Goal: 3 rounds of 5 reps.

Extra Notes:  You might not hit 5 reps each round, or complete all 3 rounds, that’s ok!  It may start small but will build each week to continue to maximize your gains. You got this!

CRUNCH SQUATS

Description: Work this range of motion using your banister as support to allow you to squat butt to heels.

Goal: 3 rounds of 10 reps

Extra Notes:  You might not hit 10 reps each round, or complete all 3 rounds, that’s ok!  It may start small but will build each week to continue to maximize your gains. You got this!

DAY 3

BODY ROLLS

Description: You will start standing with feet together. From there, you will start by tucking your chin, then rolling your shoulders and eventually rolling down through your hips to work to touch your toes. You will then “unroll” back up being sure to not hinge at your hips.

Goal: 3 rounds of 10 rolls

Extra Notes:  You might not hit 10 reps each round, or complete all 3 rounds, that’s ok!  It may start small but will build each week to continue to maximize your gains. You got this!

WALL PIRIFORMIS STRETCH

Description: Lay on your back with 1 foot on wall so that your knee and hip are at 90 degrees. You will then cross the other leg over so that the ankle is resting near the knee of the bent knee. You will then push the crossed-leg knee towards the wall causing a stretch in your hip/glutes. Repeat on the other side.

Goal: 1 Round, 3 reps of 30 second holds per rep.

Extra Notes: You might not hit 30 seconds or even all 3 reps, that’s ok! It may start small but will build each week to continue to maximize your gains. You got this!

CRANE TO WARRIOR

Description: Start in standing as demonstrated in video. You will then draw 1 knee towards your chest to attain crane position.
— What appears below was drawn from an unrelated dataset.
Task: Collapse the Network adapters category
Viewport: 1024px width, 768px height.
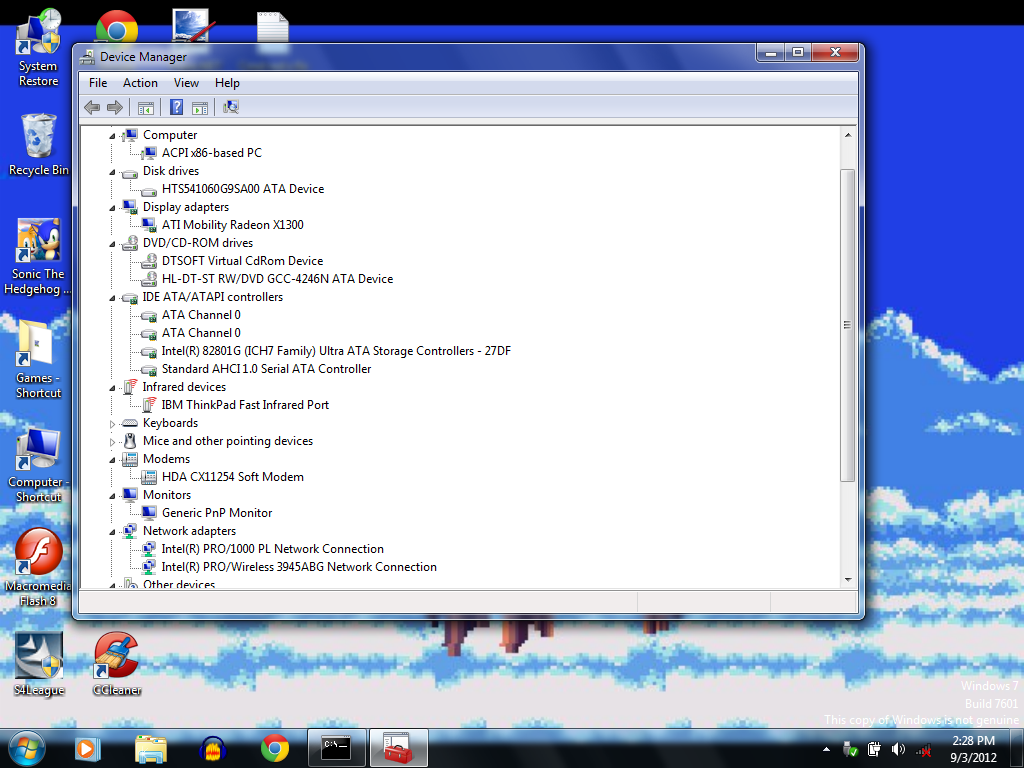Action: 113,530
You will then engage your glutes to bring that same leg behind you as you lean forward to the warrior position without allowing your raised foot to touch the ground. Repeat this as many reps as you can at 1 time to work on your balance, ankle control, hip control and core strength.

Goal: 3 rounds of 10 reps per side

Extra Notes:  You might not hit 10 reps each round, or complete all 3 rounds, that’s ok!  It may start small but will build each week to continue to maximize your gains. You got this!

PYRAMID PUSH-UPS

Description: Start in piked plank position as shown in video. From there you will complete push-ups being sure that your body translates forwards to touch your head to the ground as you keep your elbows tucked tight to your side.

Goal: 3 rounds of 10 reps

Extra Notes:  You might not hit 10 reps each round, or complete all 3 rounds, that’s ok!  It may start small but will build each week to continue to maximize your gains. You got this!

DRAGON SQUATS

Description: Start facing a supportive surface. You will then take 1 leg and bring it behind you as seen in this video. You will then squat down working on keeping your pelvis neutral to the supportive surface while you don’t lean too far forward working the ROM of your hips and strength of the squatting leg.

Goal: 3 rounds of 10 reps per side

Extra Notes:  You might not hit 10 reps each round, or complete all 3 rounds, that’s ok!  It may start small but will build each week to continue to maximize your gains. You got this!

FOUNDATION KATA

Description: Follow this video for your introduction into Katas. Please note, you can run this kata ANYDAY of the week.

Goal: 3 rounds of 2 reps

Extra Notes:  You might not hit 2 reps each round, or complete all 3 rounds, that’s ok!  It may start small but will build each week to continue to maximize your gains. You got this!